Health care organizations and associations across the country immediately applauded the report for recognizing what the nursing profession has always known: nurses are, and must continue to be, at the heart of health care reform. However, one important national health care organization was absent from the nearly unanimous praise.
The American Medical Association (AMA), the national association of physicians, medical students and residents, responded to the report with what has been its historic and usual practice; dismissing the role and contribution of nurses and other health care professionals in our health care system. The AMA stated that "nurses are critical to the health care team, but there is no substitute for education and training.”
The IOM report correctly identified the important role that nurses have played and will need to play to insure that there are sufficient professionals to provide care to our population in primary care, acute care and community based settings. Yet the AMA asserts that the role of the nurse is to simply assist the physician and substitute for physicians where there are physician shortages. This is a short sighted and impractical response, and is not reflective of the reality of the role nursing professionals currently play in our health care system.
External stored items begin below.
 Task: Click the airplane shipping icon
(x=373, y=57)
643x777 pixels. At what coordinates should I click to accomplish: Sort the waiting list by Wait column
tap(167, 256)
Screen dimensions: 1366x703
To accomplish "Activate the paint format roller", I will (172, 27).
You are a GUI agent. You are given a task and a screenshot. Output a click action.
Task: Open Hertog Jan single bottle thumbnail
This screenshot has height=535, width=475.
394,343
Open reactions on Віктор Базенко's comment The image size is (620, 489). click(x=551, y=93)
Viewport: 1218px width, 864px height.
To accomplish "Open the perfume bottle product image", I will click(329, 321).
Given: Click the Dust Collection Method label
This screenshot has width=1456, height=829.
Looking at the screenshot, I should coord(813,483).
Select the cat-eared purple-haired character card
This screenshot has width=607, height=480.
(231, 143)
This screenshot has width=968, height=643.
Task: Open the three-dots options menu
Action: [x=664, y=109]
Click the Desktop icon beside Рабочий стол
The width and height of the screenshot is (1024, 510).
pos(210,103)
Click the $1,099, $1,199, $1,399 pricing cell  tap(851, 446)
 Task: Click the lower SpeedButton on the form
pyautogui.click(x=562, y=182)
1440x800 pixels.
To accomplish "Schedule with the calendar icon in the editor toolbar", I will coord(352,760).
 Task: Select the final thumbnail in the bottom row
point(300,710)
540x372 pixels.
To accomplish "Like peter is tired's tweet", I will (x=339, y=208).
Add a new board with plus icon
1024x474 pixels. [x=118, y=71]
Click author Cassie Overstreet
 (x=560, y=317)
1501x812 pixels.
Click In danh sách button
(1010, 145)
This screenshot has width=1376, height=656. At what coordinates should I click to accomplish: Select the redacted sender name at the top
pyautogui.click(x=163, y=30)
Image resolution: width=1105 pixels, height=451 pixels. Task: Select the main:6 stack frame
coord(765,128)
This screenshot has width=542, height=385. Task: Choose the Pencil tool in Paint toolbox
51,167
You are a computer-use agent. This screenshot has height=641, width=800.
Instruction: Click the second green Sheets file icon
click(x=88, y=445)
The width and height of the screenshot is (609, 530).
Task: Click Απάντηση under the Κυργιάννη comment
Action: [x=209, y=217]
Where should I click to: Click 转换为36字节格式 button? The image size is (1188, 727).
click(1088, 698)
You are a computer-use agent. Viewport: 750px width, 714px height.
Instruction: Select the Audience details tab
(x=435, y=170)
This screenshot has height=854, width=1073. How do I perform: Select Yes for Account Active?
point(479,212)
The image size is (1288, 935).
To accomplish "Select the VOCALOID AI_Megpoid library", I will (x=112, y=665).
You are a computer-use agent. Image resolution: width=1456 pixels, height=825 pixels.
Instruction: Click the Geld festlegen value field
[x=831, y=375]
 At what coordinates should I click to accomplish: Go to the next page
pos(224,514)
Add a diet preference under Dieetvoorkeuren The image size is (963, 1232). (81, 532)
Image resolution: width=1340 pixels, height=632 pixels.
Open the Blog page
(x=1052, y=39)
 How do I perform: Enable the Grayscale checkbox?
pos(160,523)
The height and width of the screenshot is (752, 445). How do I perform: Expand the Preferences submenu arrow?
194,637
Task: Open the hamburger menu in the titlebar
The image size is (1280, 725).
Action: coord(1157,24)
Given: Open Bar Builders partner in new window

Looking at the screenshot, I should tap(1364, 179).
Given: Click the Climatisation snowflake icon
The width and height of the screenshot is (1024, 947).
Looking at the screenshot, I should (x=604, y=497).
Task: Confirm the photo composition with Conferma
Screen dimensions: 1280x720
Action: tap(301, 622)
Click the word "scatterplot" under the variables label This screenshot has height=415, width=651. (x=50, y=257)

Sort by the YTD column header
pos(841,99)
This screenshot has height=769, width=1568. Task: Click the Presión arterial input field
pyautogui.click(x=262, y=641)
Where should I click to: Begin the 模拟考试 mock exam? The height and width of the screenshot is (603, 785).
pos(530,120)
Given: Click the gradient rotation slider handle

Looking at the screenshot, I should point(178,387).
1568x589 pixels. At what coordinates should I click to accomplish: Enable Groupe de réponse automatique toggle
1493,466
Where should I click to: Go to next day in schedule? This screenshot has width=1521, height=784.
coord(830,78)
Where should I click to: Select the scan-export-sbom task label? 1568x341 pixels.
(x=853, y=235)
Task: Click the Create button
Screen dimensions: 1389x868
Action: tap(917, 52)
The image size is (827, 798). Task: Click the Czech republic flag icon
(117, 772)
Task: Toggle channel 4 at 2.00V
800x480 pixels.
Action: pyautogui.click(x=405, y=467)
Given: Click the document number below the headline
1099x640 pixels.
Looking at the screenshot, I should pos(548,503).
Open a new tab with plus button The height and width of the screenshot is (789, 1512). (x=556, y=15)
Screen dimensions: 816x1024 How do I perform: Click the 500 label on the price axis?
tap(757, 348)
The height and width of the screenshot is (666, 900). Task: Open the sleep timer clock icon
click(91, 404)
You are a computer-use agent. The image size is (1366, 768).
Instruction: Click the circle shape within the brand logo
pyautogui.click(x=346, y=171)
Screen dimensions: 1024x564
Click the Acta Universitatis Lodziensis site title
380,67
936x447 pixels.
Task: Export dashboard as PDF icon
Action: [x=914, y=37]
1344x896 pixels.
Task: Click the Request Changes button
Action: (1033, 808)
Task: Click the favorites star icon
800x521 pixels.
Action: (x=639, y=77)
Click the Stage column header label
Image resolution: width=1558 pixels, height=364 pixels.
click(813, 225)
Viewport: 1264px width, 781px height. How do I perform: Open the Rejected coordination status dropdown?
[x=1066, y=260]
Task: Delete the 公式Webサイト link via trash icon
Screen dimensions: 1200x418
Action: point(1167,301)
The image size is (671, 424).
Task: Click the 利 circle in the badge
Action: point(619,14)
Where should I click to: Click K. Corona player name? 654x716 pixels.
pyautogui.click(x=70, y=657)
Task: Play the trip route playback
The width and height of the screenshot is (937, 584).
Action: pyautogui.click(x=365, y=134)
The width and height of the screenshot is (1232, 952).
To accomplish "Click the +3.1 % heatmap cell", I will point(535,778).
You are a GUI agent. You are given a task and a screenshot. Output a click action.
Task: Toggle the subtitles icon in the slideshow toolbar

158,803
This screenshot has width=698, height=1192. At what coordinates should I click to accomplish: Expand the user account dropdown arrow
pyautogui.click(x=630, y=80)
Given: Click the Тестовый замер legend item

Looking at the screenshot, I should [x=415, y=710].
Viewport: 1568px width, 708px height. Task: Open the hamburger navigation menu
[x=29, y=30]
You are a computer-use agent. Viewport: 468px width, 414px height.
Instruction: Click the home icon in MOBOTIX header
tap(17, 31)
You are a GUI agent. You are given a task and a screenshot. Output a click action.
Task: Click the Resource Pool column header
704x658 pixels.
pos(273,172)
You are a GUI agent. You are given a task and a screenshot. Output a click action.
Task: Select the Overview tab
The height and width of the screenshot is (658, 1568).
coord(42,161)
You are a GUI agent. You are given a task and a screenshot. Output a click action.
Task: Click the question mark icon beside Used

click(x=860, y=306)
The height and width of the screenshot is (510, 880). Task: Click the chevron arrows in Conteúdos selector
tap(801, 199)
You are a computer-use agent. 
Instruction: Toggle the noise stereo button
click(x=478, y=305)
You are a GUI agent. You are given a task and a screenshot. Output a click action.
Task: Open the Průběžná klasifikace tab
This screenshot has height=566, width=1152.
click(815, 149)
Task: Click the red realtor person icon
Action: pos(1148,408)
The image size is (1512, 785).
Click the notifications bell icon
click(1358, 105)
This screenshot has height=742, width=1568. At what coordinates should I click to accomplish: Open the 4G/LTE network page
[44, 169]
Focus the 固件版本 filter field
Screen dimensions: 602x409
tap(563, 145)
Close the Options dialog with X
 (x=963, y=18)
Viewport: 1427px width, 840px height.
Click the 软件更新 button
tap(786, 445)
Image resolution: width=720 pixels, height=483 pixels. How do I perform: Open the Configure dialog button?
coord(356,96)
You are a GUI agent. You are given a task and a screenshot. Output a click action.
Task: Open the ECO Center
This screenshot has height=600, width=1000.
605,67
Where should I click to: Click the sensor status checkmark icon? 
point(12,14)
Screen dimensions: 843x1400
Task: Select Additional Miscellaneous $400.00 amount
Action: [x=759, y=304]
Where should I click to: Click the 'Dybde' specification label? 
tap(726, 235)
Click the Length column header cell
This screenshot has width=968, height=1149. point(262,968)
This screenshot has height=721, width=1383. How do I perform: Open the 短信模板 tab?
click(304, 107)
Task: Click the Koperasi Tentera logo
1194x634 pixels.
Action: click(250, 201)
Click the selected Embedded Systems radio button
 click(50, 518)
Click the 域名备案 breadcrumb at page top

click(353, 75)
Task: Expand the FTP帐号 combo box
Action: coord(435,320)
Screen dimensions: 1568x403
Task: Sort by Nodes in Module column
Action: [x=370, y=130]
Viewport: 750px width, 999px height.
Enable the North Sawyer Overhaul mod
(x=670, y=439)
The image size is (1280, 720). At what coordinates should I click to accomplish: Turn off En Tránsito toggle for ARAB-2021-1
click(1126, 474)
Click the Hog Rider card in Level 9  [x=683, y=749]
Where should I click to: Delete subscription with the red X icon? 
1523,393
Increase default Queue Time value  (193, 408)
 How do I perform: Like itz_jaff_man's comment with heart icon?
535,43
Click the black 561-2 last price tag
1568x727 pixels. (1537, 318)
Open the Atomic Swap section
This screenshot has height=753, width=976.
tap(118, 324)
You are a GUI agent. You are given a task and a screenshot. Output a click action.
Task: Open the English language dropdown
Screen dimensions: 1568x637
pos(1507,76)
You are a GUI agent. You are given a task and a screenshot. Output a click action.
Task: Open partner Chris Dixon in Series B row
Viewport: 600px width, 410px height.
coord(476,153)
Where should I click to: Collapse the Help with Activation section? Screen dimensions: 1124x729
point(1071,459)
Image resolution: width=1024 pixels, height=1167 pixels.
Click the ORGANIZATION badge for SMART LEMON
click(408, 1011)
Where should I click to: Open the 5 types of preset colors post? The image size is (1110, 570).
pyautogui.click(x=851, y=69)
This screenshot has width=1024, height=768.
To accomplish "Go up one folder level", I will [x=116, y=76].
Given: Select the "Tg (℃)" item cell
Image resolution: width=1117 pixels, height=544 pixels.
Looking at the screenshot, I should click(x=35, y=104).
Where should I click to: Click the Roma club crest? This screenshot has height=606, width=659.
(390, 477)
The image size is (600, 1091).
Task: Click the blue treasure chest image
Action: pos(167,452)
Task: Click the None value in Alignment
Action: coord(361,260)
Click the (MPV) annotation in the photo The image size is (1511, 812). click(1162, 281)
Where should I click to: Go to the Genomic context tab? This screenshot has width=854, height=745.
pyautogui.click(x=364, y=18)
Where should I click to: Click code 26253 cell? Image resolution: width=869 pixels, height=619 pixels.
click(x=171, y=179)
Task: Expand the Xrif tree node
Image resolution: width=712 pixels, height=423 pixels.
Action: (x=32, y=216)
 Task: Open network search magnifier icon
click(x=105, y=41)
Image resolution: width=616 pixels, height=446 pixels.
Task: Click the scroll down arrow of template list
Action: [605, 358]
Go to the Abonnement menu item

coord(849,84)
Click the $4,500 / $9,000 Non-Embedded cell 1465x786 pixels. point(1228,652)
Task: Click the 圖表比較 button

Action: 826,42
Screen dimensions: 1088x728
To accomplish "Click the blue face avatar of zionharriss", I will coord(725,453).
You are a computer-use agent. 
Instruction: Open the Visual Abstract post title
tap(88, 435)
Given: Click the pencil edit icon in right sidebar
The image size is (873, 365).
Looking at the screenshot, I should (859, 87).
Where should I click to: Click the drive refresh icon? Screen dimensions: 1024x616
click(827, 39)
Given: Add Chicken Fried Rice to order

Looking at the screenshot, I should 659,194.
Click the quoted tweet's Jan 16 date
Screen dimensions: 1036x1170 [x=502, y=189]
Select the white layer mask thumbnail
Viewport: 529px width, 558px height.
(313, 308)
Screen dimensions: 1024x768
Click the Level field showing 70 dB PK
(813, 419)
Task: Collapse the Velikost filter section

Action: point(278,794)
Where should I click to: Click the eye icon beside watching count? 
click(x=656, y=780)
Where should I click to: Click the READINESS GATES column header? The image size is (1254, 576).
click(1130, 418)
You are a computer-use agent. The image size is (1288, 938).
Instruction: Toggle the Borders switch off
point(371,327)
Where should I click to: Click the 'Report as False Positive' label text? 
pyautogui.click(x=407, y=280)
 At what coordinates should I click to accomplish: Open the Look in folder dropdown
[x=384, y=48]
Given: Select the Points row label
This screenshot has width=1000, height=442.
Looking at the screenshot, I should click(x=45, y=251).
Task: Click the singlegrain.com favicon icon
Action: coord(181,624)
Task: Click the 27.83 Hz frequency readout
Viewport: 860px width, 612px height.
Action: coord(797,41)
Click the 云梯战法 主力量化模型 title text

What we know is that nurses are providing access to high quality health care throughout the country, and that advanced practice nurses, including Nurse Practitioners and Clinical Nurse Specialists, will be central to the success of the primary care home model. Additionally, registered nurses will expand their role to coordinate and manage care, engage in prevention and health promotion services and play an even greater role in creation of health policy and health system change. Nurses are not now, nor will they ever be, the second tier of health are delivery.
It is unfortunate that our physician colleagues perceive the report as encroaching on their claimed turf rather than as a powerful call to action for a profession that has been their partner for over a century. The practices of nursing and medicine have much in common and the outcomes of nursing care (which are well documented) provide overwhelming evidence that our strongest and best health care delivery system will include a central role for Registered Nurses, on the front lines, where we have always been.